Shared Use Paths
The Mobility Authority incorporates bicycle and pedestrian accommodations into our projects
Yes, the Mobility Authority builds roads. But more importantly, we’re committed to keeping Central Texas moving and to building a future that protects quality of life for our community. This commitment is why we also design, construct, and implement multi-modal, pedestrian and cyclist friendly facilities like Shared Use Paths (SUP), sidewalks, and cross-street connections as part of every project whenever feasible. We know that Central Texans thrive on the outdoors; our sustainable, multi-modal mobility transportation options are intended to enhance the experience for all who use our facilities. More than 70 lanes miles are in place or planned. See below to download a Fact Sheet about our commitment to bicycle and pedestrian accommodations across the region.
SHARED USE PATHS UNDER CONSTRUCTION
183 South is the largest local roadway project in Central Texas ever led by a local entity. And we’re not just laying pavement. More than $25 million will be spent on building new bicycle and pedestrian enhancements, our largest investment to date for these types of multimodal facilities. The project will preserve the Montopolis Steel Truss Bridge, originally built in 1938, by transforming the historic landmark into a bicycle and pedestrian bridge that connects to a brand new trailhead at the Colorado River.
183 South Shared Use Path
- The project includes 10 miles of shared use path, including pedestrian bridge crossings.
- It also adds seven miles of 6-foot-wide sidewalks and 16 miles of 5-foot-wide bike lanes
- Major trailheads at the YMCA and Boggy Creek will connect with the existing Southern Walnut Creek Hike and Bike Trail
- Pedestrian bridge crossings over US 183 will be located near Manor Road/Springdale Road, 51st Street, and Bolm Road.
- Planned improvements provide connections to the 290 Toll and 71 Toll SUP facilities, as well as the Lance Armstrong Bikeway and the Walnutr Creek Trail.

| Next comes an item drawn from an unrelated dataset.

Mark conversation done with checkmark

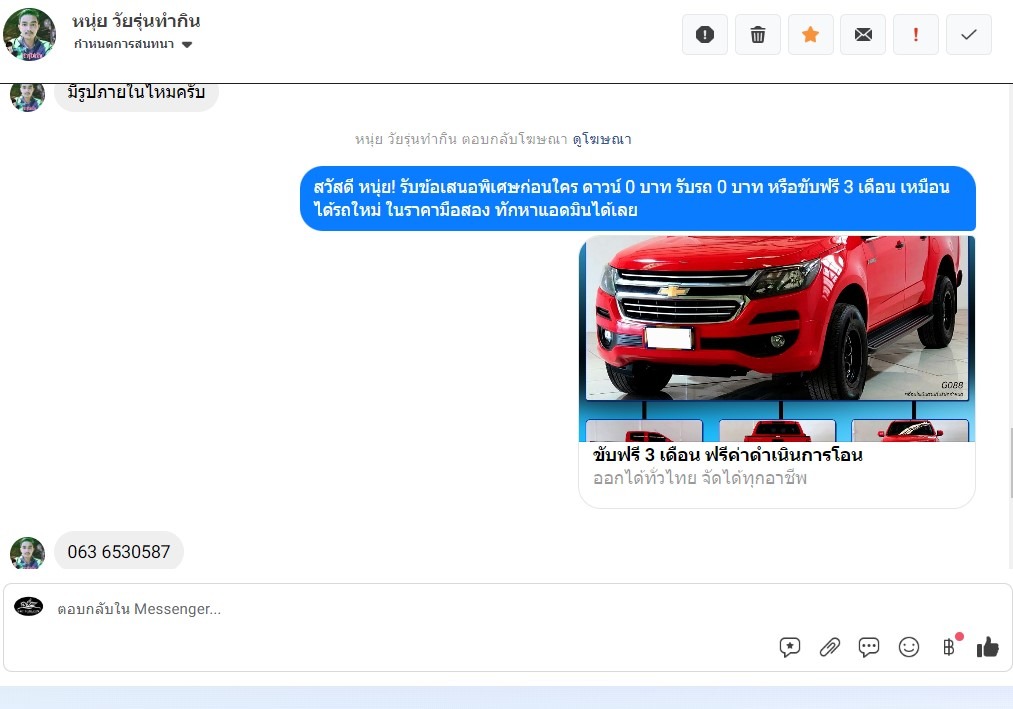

71 Toll Lane Shared Use Path
- The project includes a five-mile shared use path that is separated from the roadway and two miles of new sidewalk
- Improvements will connect to bicycle and pedestrian facilities under development as part of the 183 South Project and the Travis County Onion Creek Greenway Trail
MoPac Express Lane Shared Use Path
- The project includes a three-mile,10-foot-wide shared use path, separated from the roadway
- Two miles of the shared use path run on the west side of the roadway from the Walnut Creek Trail to the north end of Loop 360
- One mile crosses through the US 183 interchange and links Shoal Creek Boulevard to Neils Thompson Drive
- The project also includes four miles of new sidewalk, curb ramps and pedestrian signal heads along the frontage roads between Parmer Lane and Anderson Lane
- The project improves east/west connections at 13 MoPac cross streets, including ADA improvements, sidewalk extensions and added bike lanes
SH 45SW Shared Use Path
- The project includes a 4.5 mile, 10-foot-wide shared use path that extends from Escarpment Boulevard to FM 1626
- The shared use path will be separated from the roadway, located between the toll lanes and the edge of the right-of-way
- The path will connect to the Hill Country Conservancy’s future Violet Crown Trail
SHARED USE PATHS OPEN TO TRAFFIC
183A Toll Brushy Creek Trailhead & 183A Toll Shared Use Path
- A seven-mile shared use path borders the 183A facility from South Brushy Creek to Hero Way
- The 10-foot-wide facility is separated from the roadway, allowing cyclists and pedestrians to travel the corridor safely
- The facility includes a trailhead, as well as a pedestrian bridge that crosses Brushy Creek to connect with Williamson County’s Brushy Creek Regional Trail
290 Toll Shared Use Path
- A five-mile shared use path borders the south side of the 290 Toll General Purpose Lane from the US 183 interchange to east of SH 130
- The facility includes a dedicated shared use path bridge at the Walnut Creek Tributary
- The 10-foot-wide shared use path is separated from the roadway, allowing cyclists and pedestrians to travel the corridor safely
- An additional five miles of new sidewalks were constructed as part of the project
- The project also accommodated connections to the future Walnut Creek and 183 South shared use paths.